▶ What the task requires: Rewrite the entries from the one containing "Неприкосновенность сабы? (82, 843)" down to the one containing "Доминирование (Dominary) (38, 843)", replacing "Курилка" with "Болталка" and keeping everything else the same.

▶ Data lines:

--- Start ---

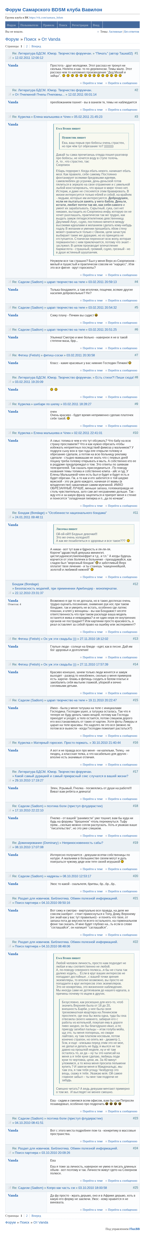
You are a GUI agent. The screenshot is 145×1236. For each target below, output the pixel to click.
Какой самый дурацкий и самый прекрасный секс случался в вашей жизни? (71, 776)
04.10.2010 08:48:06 (56, 946)
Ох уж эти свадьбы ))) (59, 639)
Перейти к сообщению (122, 83)
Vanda (13, 65)
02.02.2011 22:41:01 (88, 433)
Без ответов (131, 31)
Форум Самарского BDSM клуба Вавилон (53, 9)
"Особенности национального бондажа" (77, 513)
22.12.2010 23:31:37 (29, 593)
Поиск (63, 25)
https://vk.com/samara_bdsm (46, 17)
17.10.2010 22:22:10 (29, 810)
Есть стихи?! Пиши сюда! (114, 377)
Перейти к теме (93, 83)
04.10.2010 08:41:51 (29, 1123)
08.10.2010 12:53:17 (77, 876)
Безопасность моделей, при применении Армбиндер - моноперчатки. (66, 588)
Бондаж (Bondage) (31, 513)
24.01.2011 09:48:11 (29, 517)
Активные (115, 31)
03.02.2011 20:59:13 (102, 282)
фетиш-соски (53, 355)
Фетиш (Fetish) (29, 355)
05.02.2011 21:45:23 (88, 117)
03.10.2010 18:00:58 (92, 1188)
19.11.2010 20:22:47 (102, 700)
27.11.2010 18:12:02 (94, 639)
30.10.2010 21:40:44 (106, 743)
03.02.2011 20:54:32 (102, 307)
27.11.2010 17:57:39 (94, 664)
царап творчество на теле (66, 282)
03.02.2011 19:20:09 (29, 382)
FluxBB (134, 1229)
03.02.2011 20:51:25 (102, 329)
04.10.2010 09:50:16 (56, 903)
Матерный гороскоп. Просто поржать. (61, 743)
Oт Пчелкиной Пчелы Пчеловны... (40, 94)
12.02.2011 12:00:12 (29, 58)
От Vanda (51, 39)
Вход (96, 25)
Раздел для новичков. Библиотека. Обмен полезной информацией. (68, 898)
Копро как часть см (61, 1188)
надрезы (53, 876)
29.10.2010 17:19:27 (29, 780)
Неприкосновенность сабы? (82, 843)
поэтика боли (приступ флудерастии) (75, 806)
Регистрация (80, 25)
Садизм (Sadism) (30, 282)
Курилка (24, 117)
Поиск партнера (26, 903)
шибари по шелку (47, 404)
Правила (48, 25)
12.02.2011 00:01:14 (82, 94)
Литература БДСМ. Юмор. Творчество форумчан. (55, 53)
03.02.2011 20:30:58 (80, 355)
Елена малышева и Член (52, 117)
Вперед (36, 46)
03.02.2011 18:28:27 (77, 404)
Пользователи (29, 25)
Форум (11, 25)
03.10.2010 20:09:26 (56, 1153)
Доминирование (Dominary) (38, 843)
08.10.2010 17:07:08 (29, 847)
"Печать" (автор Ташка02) (114, 53)
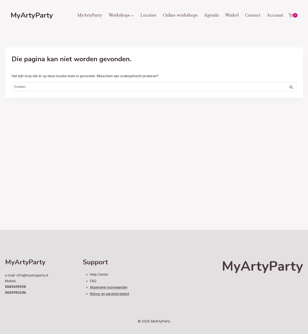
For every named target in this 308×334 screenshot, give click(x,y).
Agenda (211, 15)
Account (275, 15)
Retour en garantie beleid (109, 294)
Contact (252, 15)
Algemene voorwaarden (108, 287)
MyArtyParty (89, 15)
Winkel (232, 15)
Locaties (148, 15)
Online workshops (180, 15)
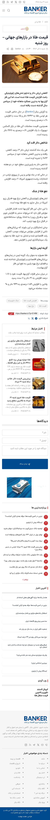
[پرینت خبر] (12, 49)
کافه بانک (41, 788)
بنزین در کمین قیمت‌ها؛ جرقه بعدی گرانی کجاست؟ (23, 516)
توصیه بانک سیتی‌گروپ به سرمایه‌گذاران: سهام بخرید (23, 528)
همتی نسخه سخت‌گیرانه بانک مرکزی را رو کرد (25, 573)
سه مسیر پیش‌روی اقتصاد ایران (36, 621)
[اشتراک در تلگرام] (36, 318)
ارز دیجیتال (40, 777)
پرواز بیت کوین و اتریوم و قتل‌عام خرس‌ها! (26, 541)
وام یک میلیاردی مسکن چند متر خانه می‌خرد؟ (31, 655)
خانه (46, 22)
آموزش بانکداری (39, 797)
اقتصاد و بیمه (15, 759)
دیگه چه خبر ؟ (39, 793)
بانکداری (42, 784)
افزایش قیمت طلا (30, 300)
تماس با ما (41, 768)
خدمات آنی (16, 788)
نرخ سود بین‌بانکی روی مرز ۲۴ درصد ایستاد (32, 637)
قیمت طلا (42, 306)
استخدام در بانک (14, 793)
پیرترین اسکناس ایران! (39, 663)
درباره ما (42, 763)
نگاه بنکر (17, 802)
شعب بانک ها (15, 797)
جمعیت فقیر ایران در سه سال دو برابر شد (33, 629)
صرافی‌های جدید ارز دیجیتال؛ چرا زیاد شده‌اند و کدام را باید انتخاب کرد (27, 646)
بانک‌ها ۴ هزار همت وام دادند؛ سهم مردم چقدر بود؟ (23, 561)
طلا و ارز (38, 22)
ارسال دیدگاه (24, 464)
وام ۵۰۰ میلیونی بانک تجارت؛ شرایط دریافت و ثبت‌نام (22, 554)
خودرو (18, 768)
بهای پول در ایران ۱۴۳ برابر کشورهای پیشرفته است (23, 534)
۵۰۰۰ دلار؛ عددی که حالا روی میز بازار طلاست (25, 567)
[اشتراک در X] (32, 318)
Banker (29, 112)
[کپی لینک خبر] (8, 49)
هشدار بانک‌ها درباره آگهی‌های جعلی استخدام (32, 597)
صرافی (18, 784)
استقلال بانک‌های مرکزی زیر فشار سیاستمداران (31, 613)
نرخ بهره (31, 306)
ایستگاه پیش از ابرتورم (34, 522)
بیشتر (26, 579)
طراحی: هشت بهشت (25, 816)
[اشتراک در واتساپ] (29, 318)
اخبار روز (42, 772)
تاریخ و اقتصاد (14, 763)
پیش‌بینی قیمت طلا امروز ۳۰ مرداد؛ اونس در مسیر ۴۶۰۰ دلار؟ (23, 548)
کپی (11, 313)
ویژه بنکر (42, 802)
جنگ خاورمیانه (13, 300)
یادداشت (17, 777)
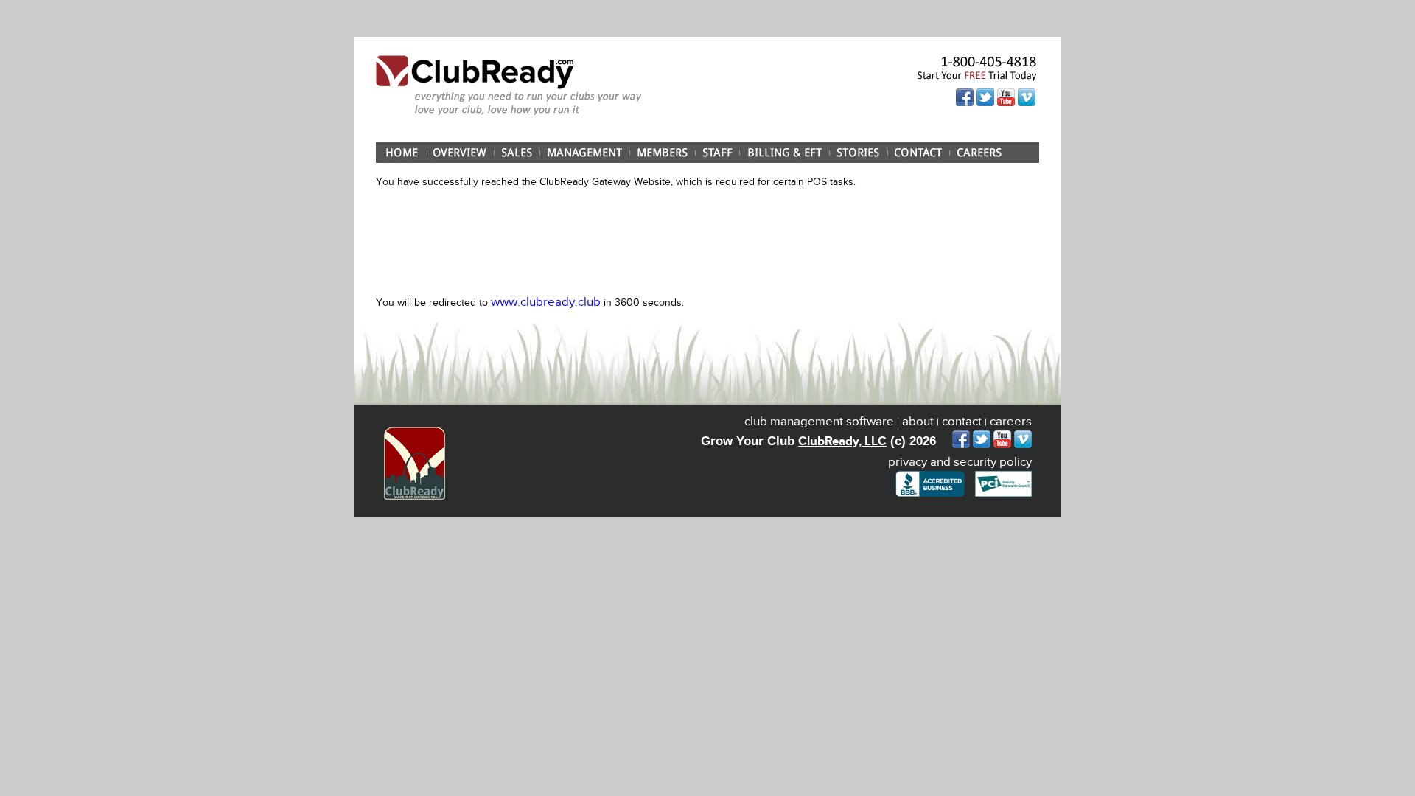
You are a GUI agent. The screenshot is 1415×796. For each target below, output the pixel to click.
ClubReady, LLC (842, 441)
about (918, 421)
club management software (819, 421)
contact (962, 421)
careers (1011, 421)
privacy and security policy (960, 462)
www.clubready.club (546, 302)
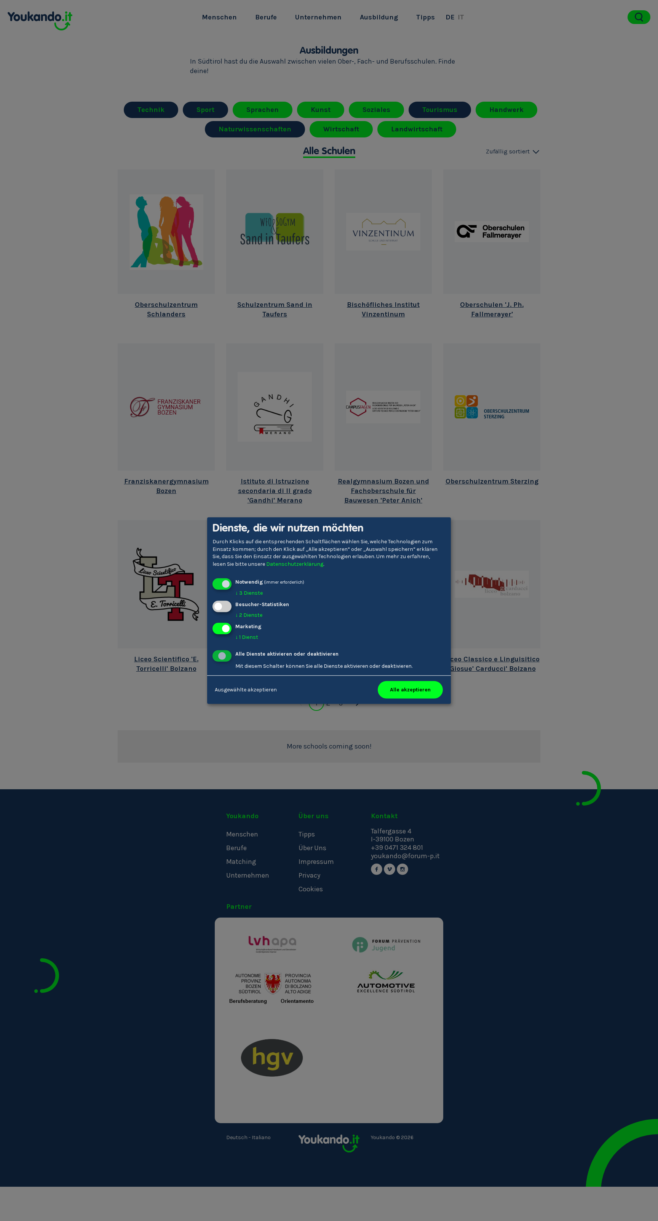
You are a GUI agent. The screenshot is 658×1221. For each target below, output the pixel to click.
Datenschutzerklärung (294, 564)
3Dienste (249, 593)
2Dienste (248, 615)
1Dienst (246, 637)
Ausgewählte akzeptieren (246, 689)
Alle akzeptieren (410, 689)
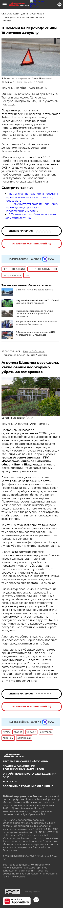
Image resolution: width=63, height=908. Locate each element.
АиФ (40, 82)
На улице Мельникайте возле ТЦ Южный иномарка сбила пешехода (37, 301)
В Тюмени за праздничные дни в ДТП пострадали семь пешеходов (35, 333)
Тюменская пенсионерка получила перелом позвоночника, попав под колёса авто (31, 197)
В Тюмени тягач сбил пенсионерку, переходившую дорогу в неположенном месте (31, 207)
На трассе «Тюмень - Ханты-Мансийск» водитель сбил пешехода (36, 322)
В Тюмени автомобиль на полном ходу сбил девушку (30, 216)
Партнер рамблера (32, 892)
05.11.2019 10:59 (10, 13)
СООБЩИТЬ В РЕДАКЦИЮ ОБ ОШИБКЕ (28, 786)
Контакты (10, 781)
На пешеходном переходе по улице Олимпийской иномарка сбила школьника (34, 314)
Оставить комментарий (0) (31, 243)
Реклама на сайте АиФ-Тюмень (25, 761)
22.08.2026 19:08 (11, 351)
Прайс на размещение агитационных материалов (23, 768)
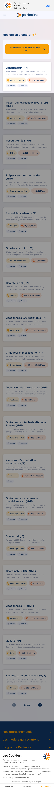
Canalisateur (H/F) (17, 67)
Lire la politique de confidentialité (16, 778)
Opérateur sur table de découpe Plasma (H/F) (26, 424)
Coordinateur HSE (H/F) (21, 570)
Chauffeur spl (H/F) (18, 282)
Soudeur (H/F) (15, 536)
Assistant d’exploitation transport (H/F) (21, 462)
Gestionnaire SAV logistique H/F (26, 317)
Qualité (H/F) (14, 640)
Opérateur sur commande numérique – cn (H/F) (22, 500)
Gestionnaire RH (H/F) (20, 605)
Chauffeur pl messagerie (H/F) (25, 352)
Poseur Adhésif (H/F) (19, 140)
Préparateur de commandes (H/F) (23, 177)
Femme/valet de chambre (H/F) (26, 675)
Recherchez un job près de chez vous (25, 49)
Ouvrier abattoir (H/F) (19, 248)
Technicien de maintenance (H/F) (27, 387)
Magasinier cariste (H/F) (21, 213)
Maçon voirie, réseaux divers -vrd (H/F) (27, 104)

--- End ---

▶ Exercise result:
Неприкосновенность сабы? (82, 843)
поэтика боли (приступ флудерастии) (75, 806)
Регистрация (80, 25)
Садизм (Sadism) (30, 282)
Болталка (24, 117)
Поиск партнера (26, 903)
шибари по шелку (47, 404)
Правила (48, 25)
12.02.2011 00:01:14 (82, 94)
Литература БДСМ. Юмор. Творчество форумчан. (55, 53)
03.02.2011 20:30:58 (80, 355)
Елена малышева и Член (52, 117)
Вперед (36, 46)
03.02.2011 18:28:27 (77, 404)
Пользователи (29, 25)
Форум (11, 25)
03.10.2010 20:09:26 (56, 1153)
Доминирование (Dominary) (38, 843)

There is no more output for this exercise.